To determine how miR-30d is regulated in the heart in vivo, we assessed levels of miR-30d in tissue samples derived from a canine model of HFDYS and CRT 26. The HFDYS dogs respond to CRT favorably, hence providing a model that allows for assessing dynamic changes in miR-30d. We found that miR-30d (normalized to U6, see Fig. S5) was elevated in both HFDYS and CRT dogs relative to control dogs (Fig. 3D). Of note, miR-30d levels were highest in the lateral wall of HFDYS dogs (p<0.05 versus septal wall by paired t-test) corresponding to the area of highest wall stress. This heterogeneity in expression between the septal and lateral wall was eliminated following resynchronization in CRT animals. These data suggest that in this canine model (similar to responder patients), miR-30d is upregulated by the increased wall stress associated with dyssynchrony, but decreases with the concomitant decrease in wall stress following resynchronization. Interestingly, similar to miR-30d, miR-142-5p levels were highest in the lateral wall of HFDYS, and decreased with CRT in the canine model (Fig. S6).

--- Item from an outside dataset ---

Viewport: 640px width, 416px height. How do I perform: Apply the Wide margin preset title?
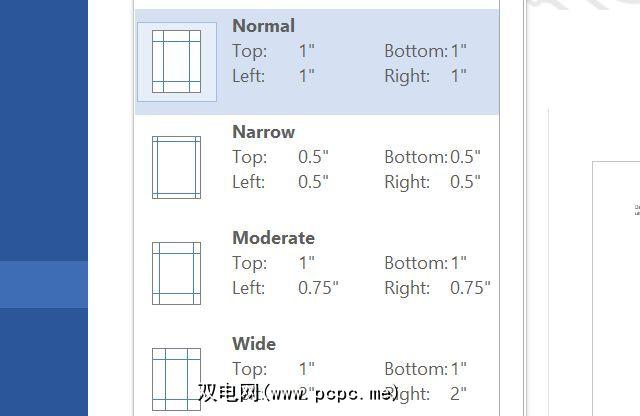click(x=254, y=344)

To better understand the mechanism of miR-30d regulation, we assessed miR-30d (both extracellular and intracellular) in an in vitro model of mechanical stress (neonatal CMs seeded on a silicone membrane exposed to cyclic stretch at 3 Hz) 27. We found an increase in EV-containing miR-30d following stretch, suggesting stress-induced release of miR-30d by CMs both acutely at 6 hours (20% stretch) (Fig. 3E) and after longer duration of stretch (24 hours at 10%, Fig. 3F). In the acute model, intracellular miR-30d levels were not significantly changed, suggesting replacement of released EV-containing miR-30d by newly synthesized miR-30d, while longer duration of stretch was associated with an increase in the cellular levels of miR-30d.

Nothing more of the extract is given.